In an industry where success is primarily determined by cost, many argue that North Carolina manufacturers should continue to outsource low-wage labor from China. However, in a report released by the University of North Carolina’s Kenan-Flagler Business School, a plan to operate cost efficiently, while still employing state residents, was proposed. Specifically, the report cites that a reduction in overhead costs and a focus on the comparative advantage held by US manufacturers can save the industry. According to the report, "overhead costs represent 33% to 37% of wholesale revenue for U.S. manufacturers. If overhead costs could be reduced, U.S. products could be priced more competitively against imports. One method to reduce overhead is consolidation. The highly fragmented furniture industry is full of duplicative departments and employees. The accounting and logistics departments at two different companies could be consolidated to one department in a merger or acquisition. In addition, consolidation between large retail and manufacturing companies could reduce steps in the supply-chain and help manufacturers compete better against low-cost imports3 ". As for the comparative advantage held by North Carolina manufacturers, there are three advantages that could save the case goods industry: design, finishing, and retail. It is commonly believed the Chinese have not been able to replicate US designs and finishes to the demands of American consumers. "North Carolina’s other competitive advantage resides in its enormous retail markets in High Point and Hickory. High Point in particular has cultivated an international reputation that is unparalleled among other manufacturing cities. By maintaining the mystique of High Point, the state will continue to see tax revenue from furniture laborers, particularly on the retail side3".
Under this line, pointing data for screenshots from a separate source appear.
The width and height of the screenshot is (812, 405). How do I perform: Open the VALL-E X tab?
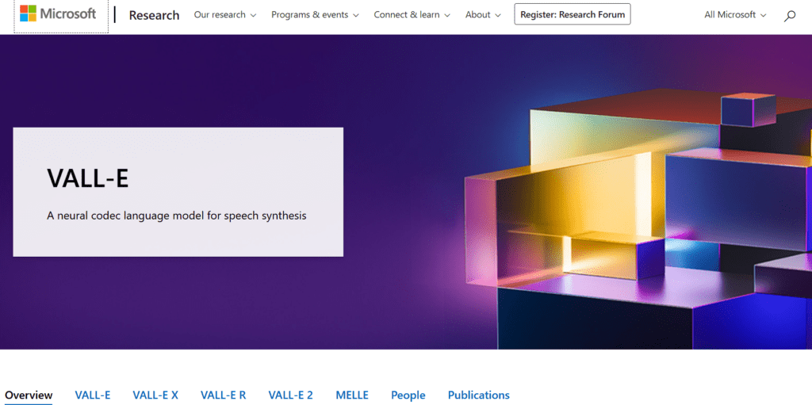click(x=155, y=395)

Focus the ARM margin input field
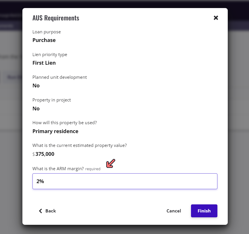[125, 181]
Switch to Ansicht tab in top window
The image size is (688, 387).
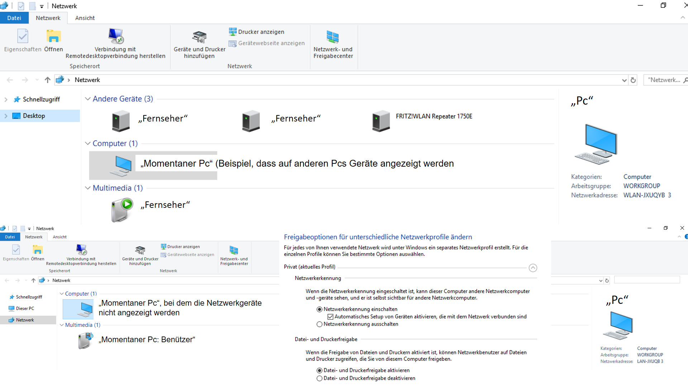[85, 18]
In sum, while much of the furniture industry has been lost abroad as the global economy spreads, North Carolina is not necessarily doomed for failure. While import tariffs are certainly a policy response to dumping concerns in China, domestic, business-friendly policy could also allow manufacturers to enjoy their comparative advantage. Instead of allowing the whole furniture market to go abroad, North Carolina furniture manufacturers must exploit the three proposed advantages, for the benefit of the industry, but also the North Carolina labor force and economy as well.